• Rows:
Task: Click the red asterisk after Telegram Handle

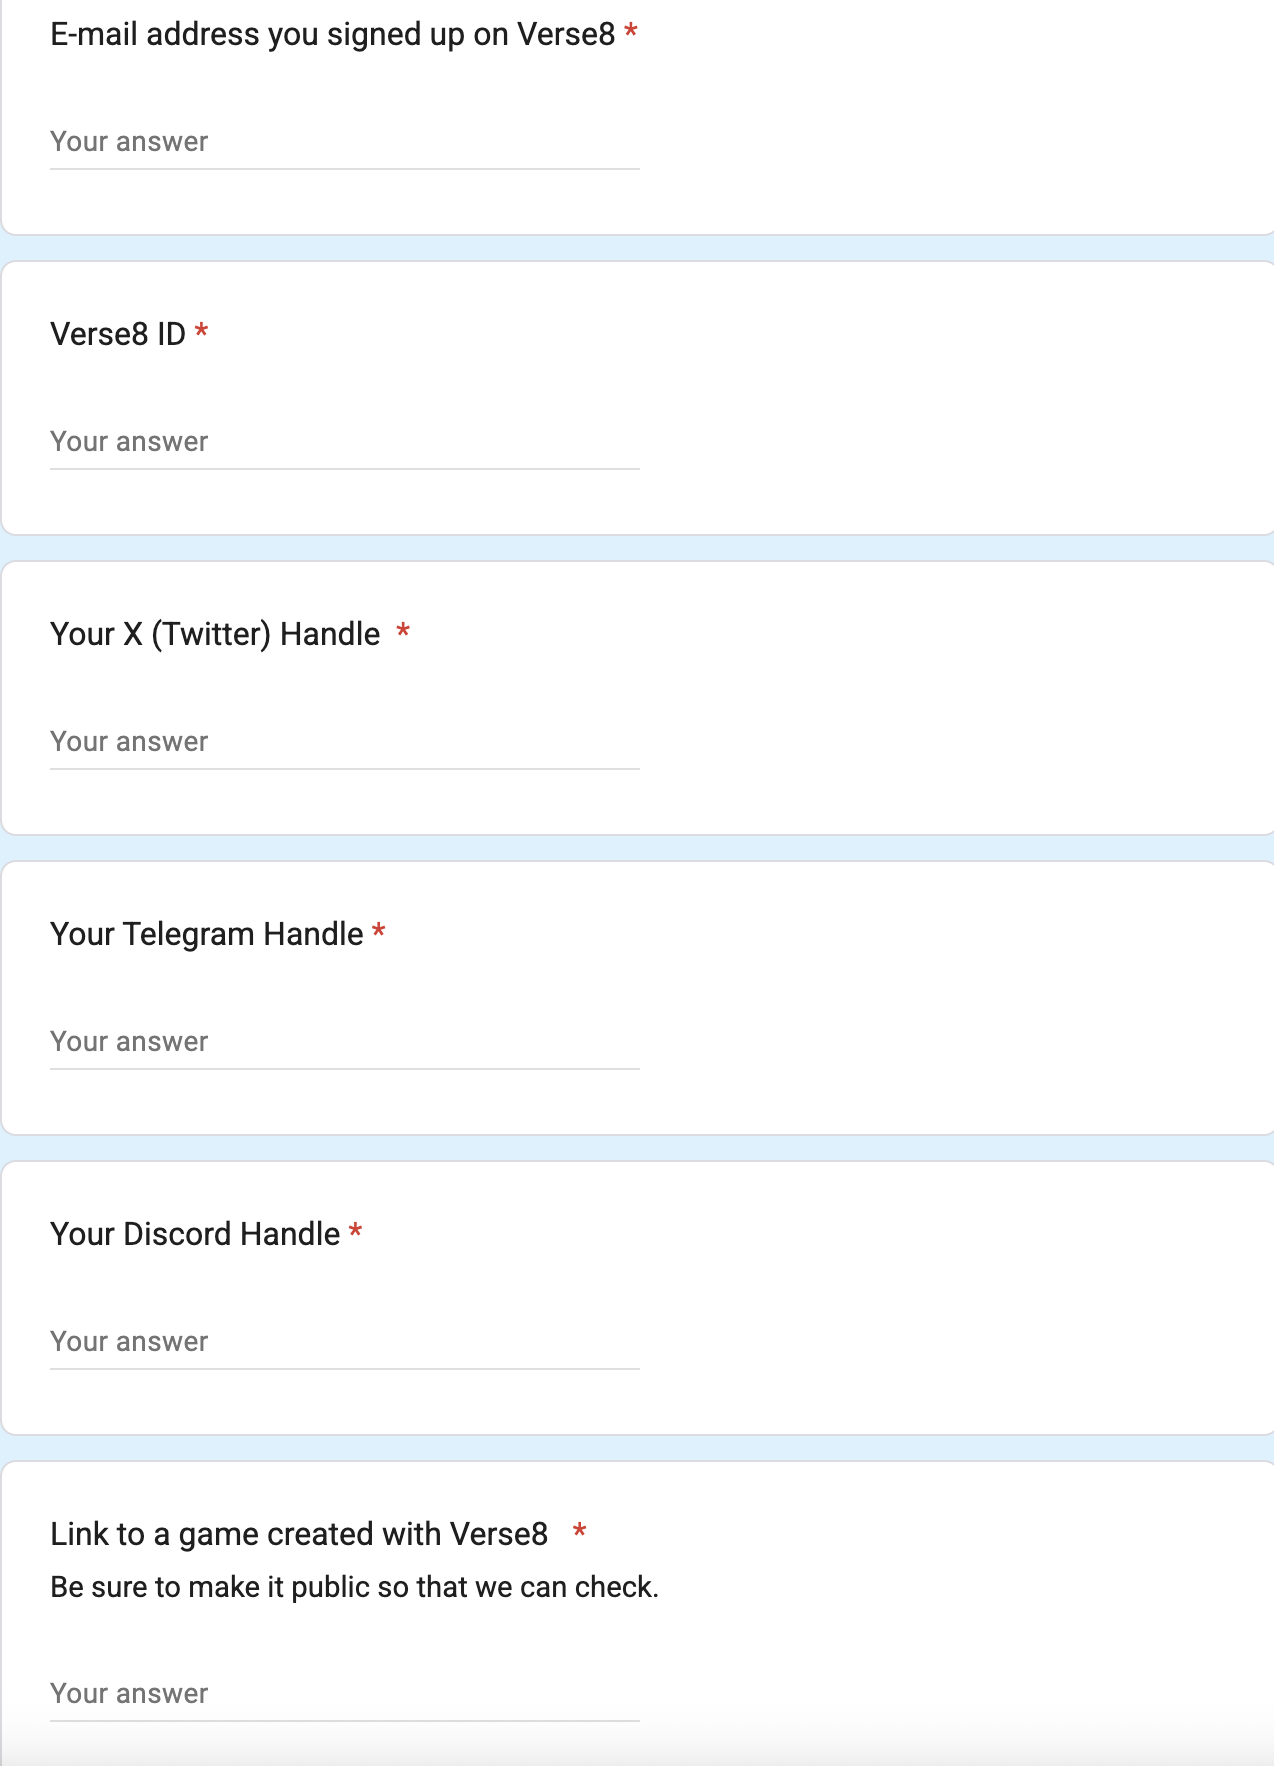Action: point(379,932)
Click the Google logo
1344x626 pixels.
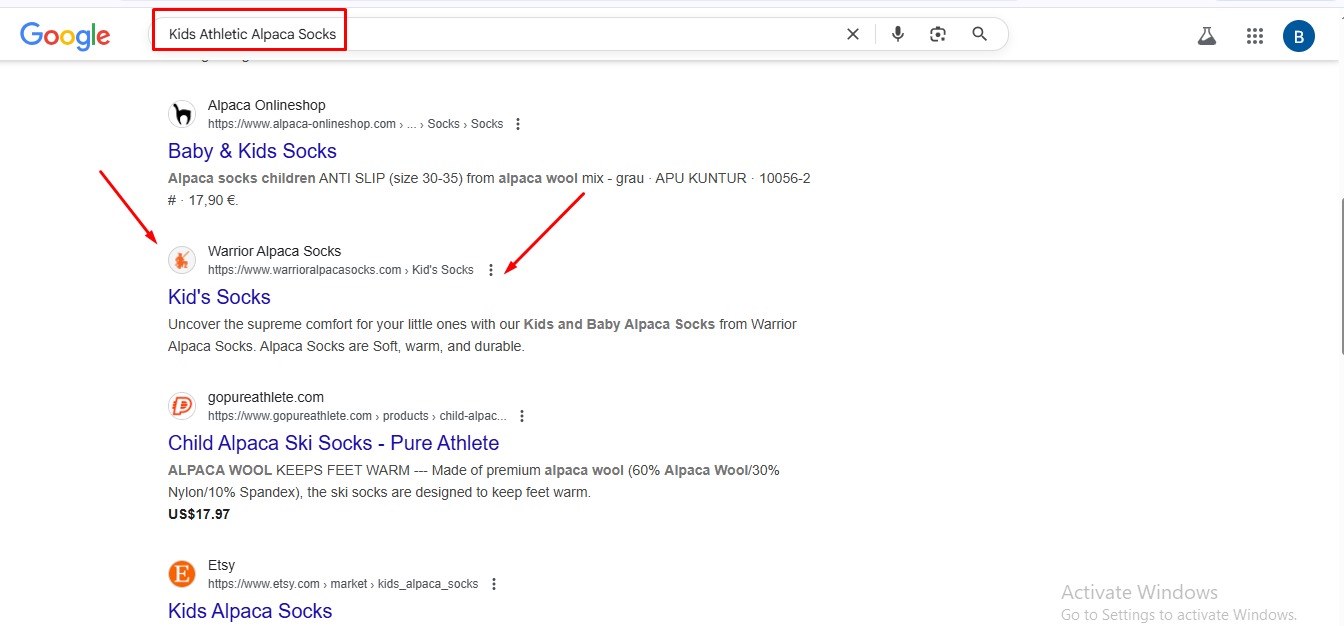65,35
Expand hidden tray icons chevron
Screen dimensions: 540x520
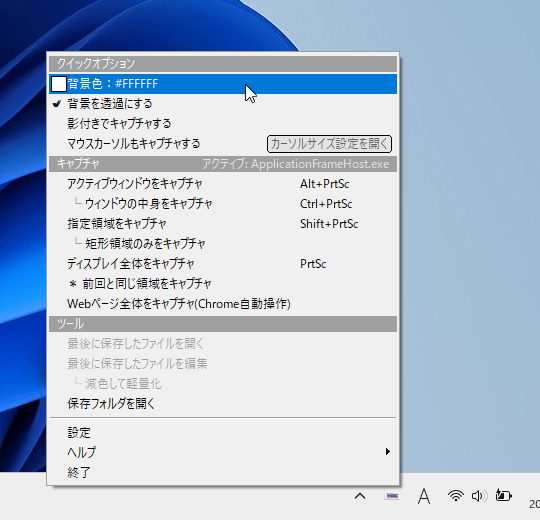click(x=360, y=496)
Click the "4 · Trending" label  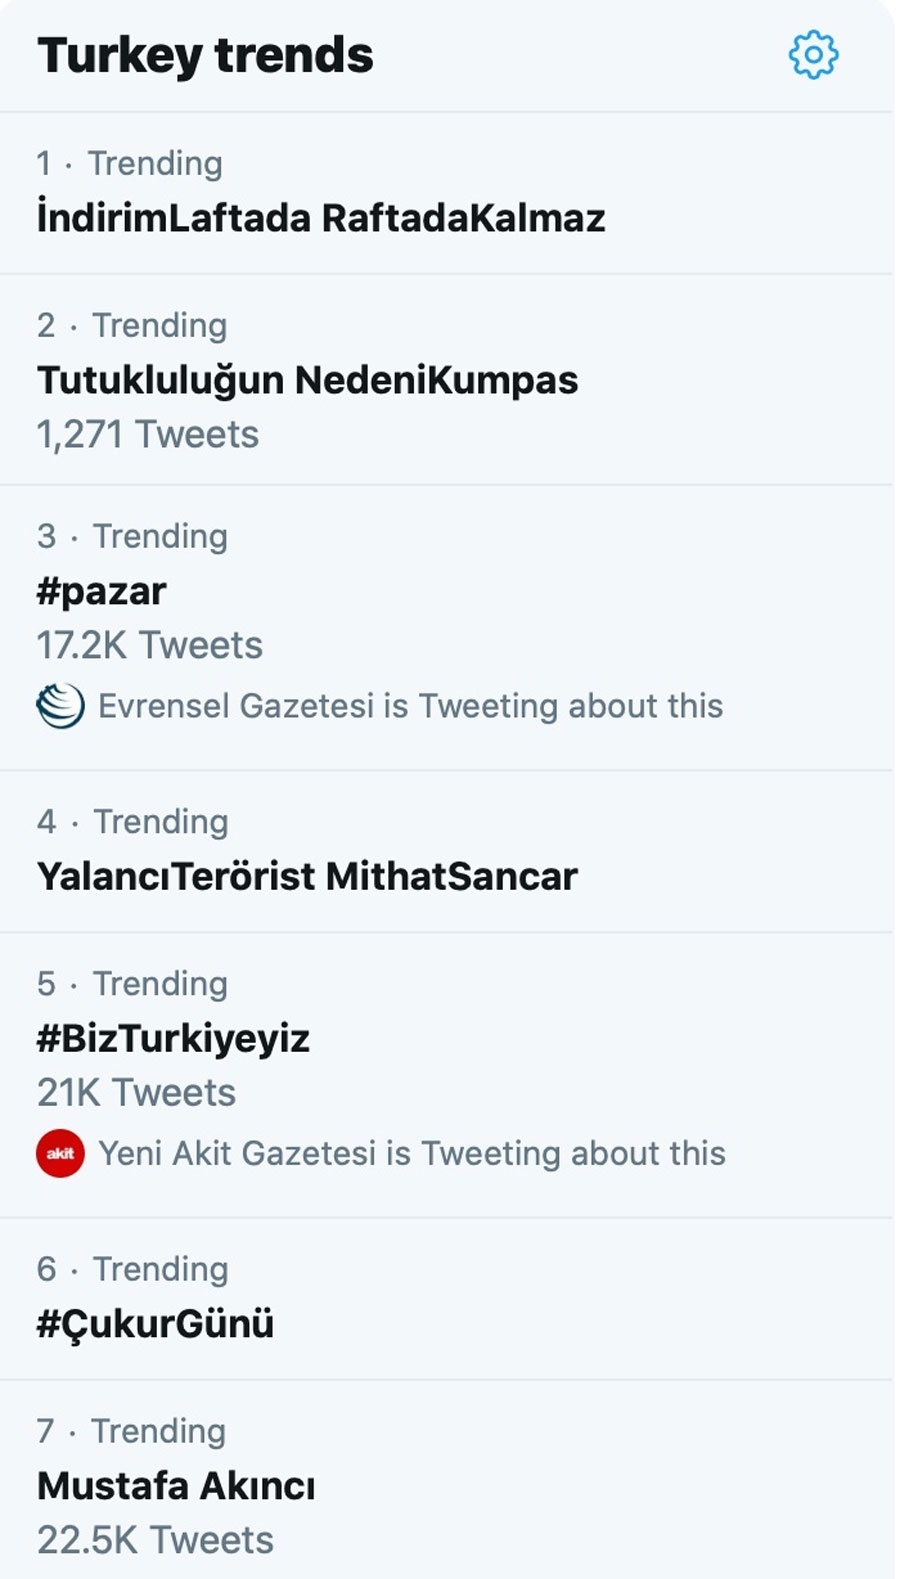pos(133,821)
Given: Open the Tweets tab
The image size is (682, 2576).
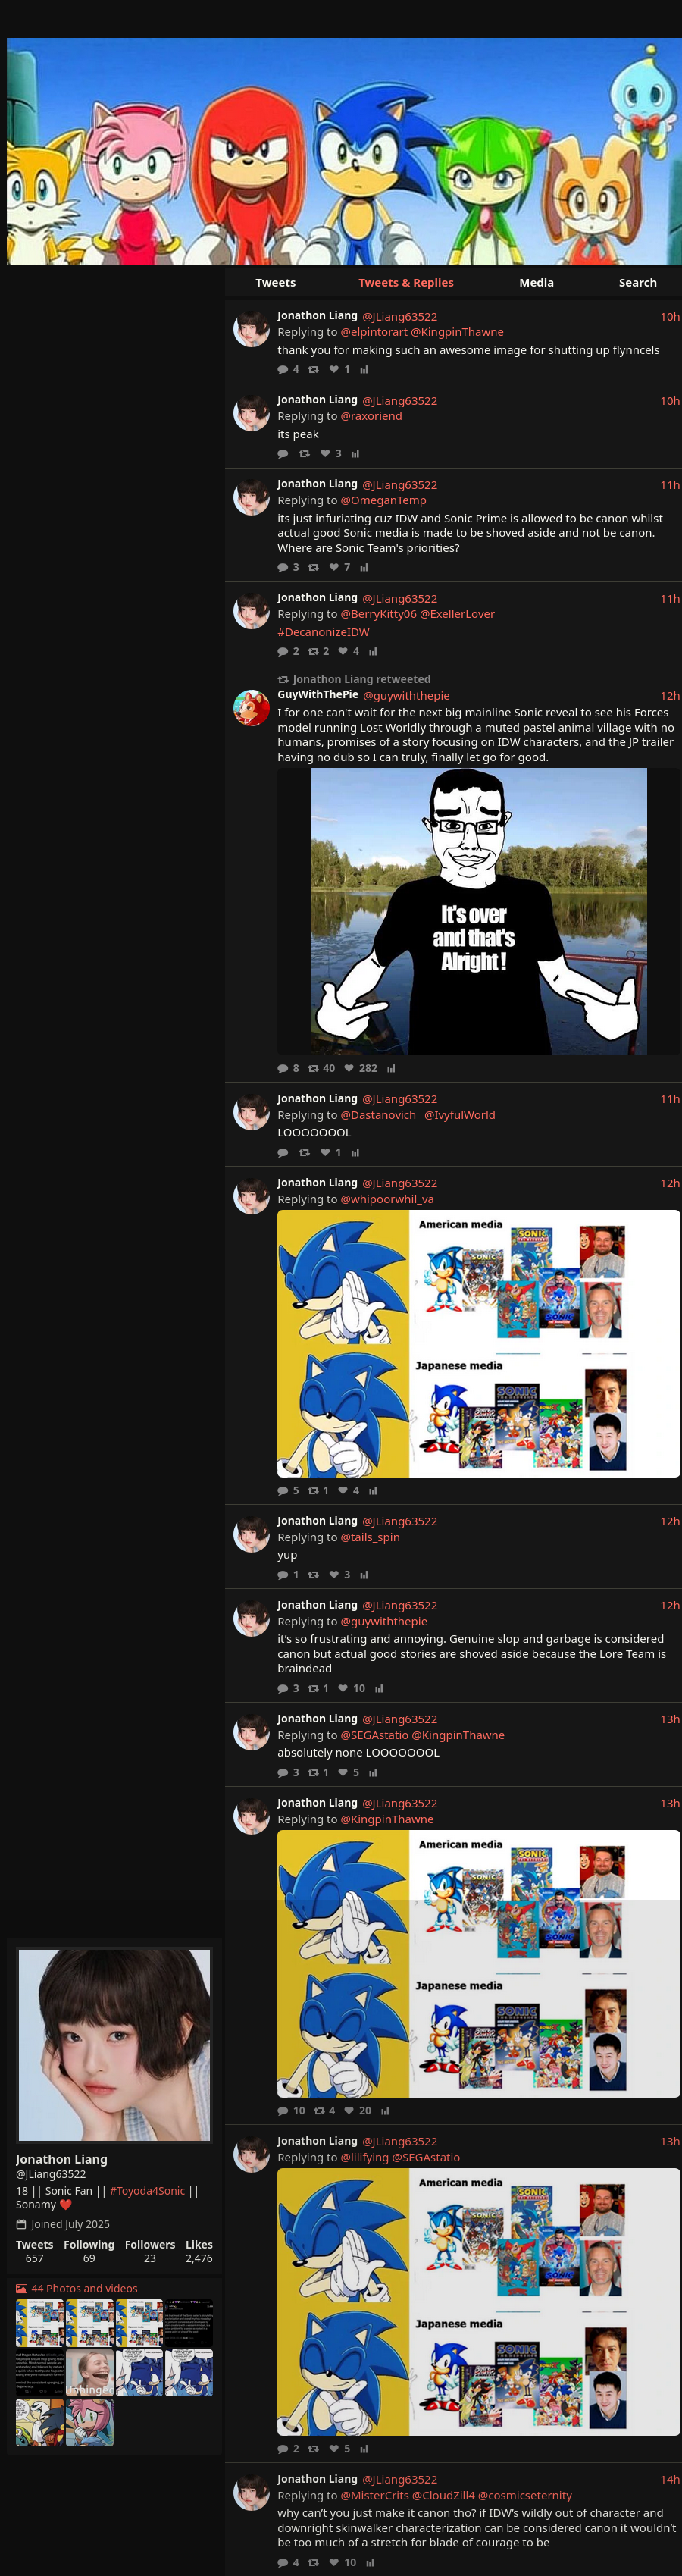Looking at the screenshot, I should coord(275,283).
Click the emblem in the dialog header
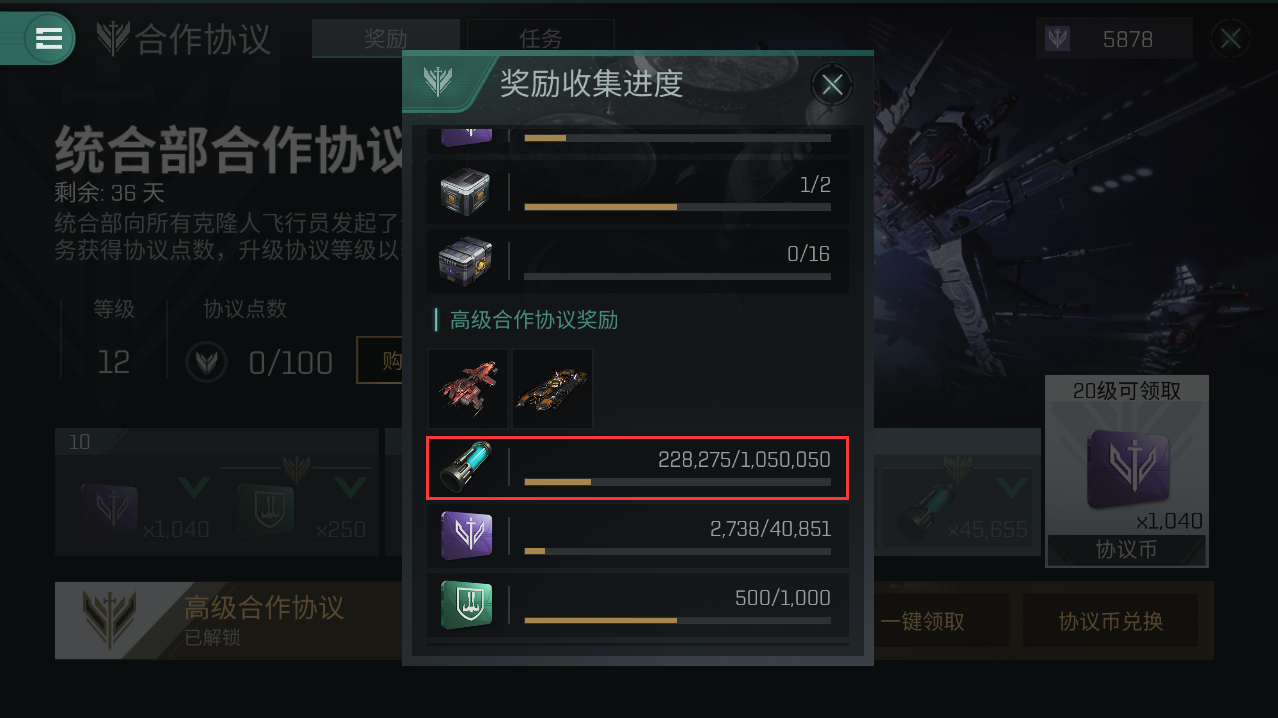The width and height of the screenshot is (1278, 718). tap(438, 81)
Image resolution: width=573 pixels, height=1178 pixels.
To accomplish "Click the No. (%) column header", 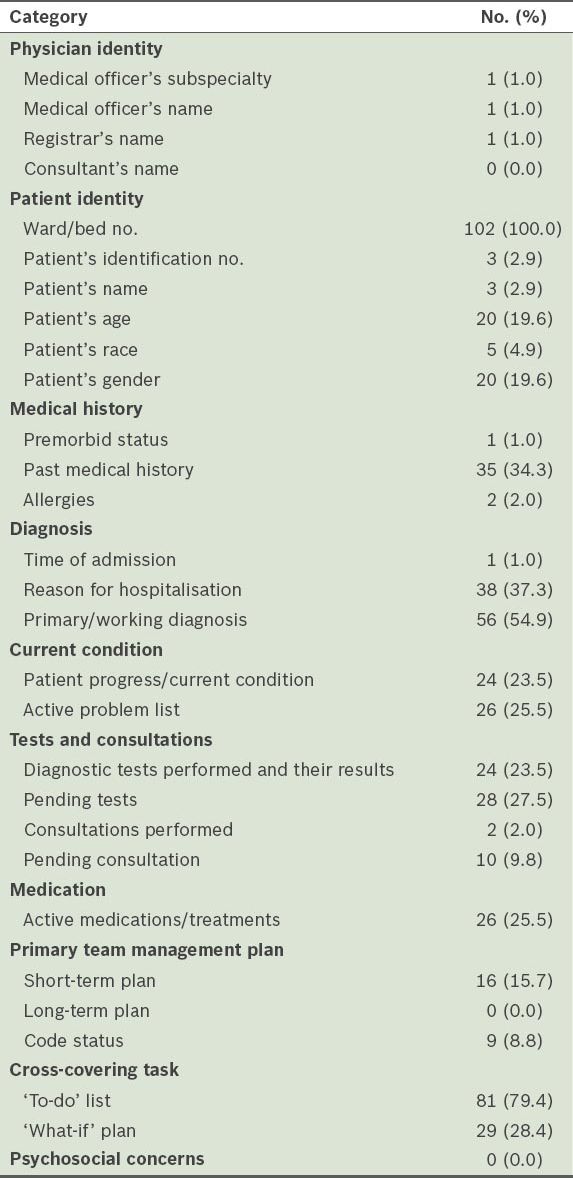I will pyautogui.click(x=513, y=17).
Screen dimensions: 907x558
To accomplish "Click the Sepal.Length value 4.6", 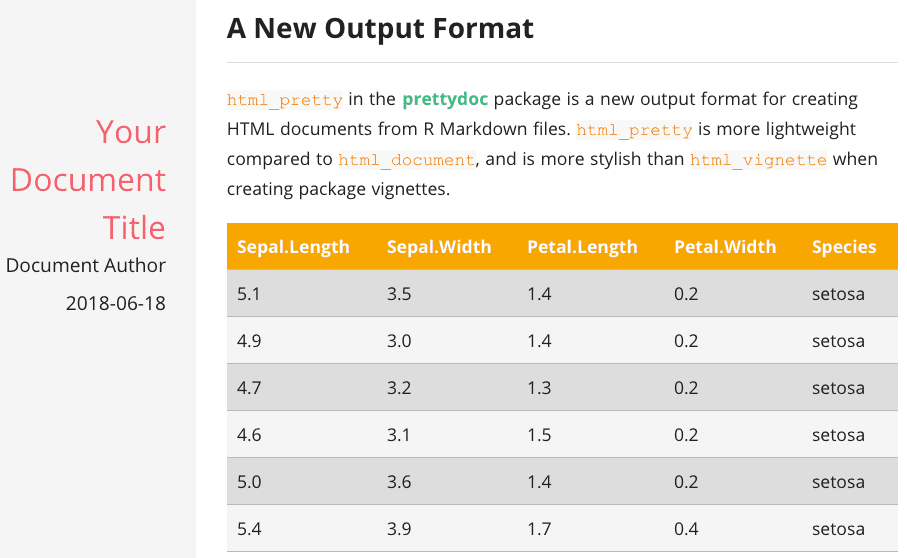I will (249, 435).

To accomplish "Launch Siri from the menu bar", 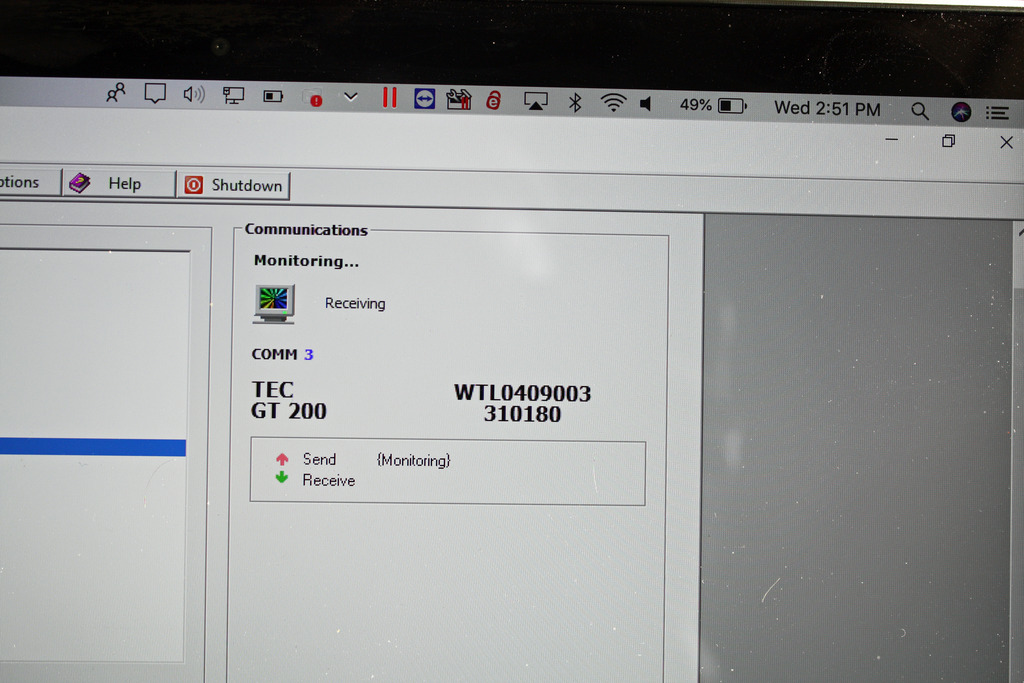I will (x=960, y=111).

• Set exercise:
Gather every line of the records above that contains the string "pixels", and copy each one out in full.

• Result for this task:
1344x626 pixels.
Image resolution: width=573 pixels, height=1178 pixels.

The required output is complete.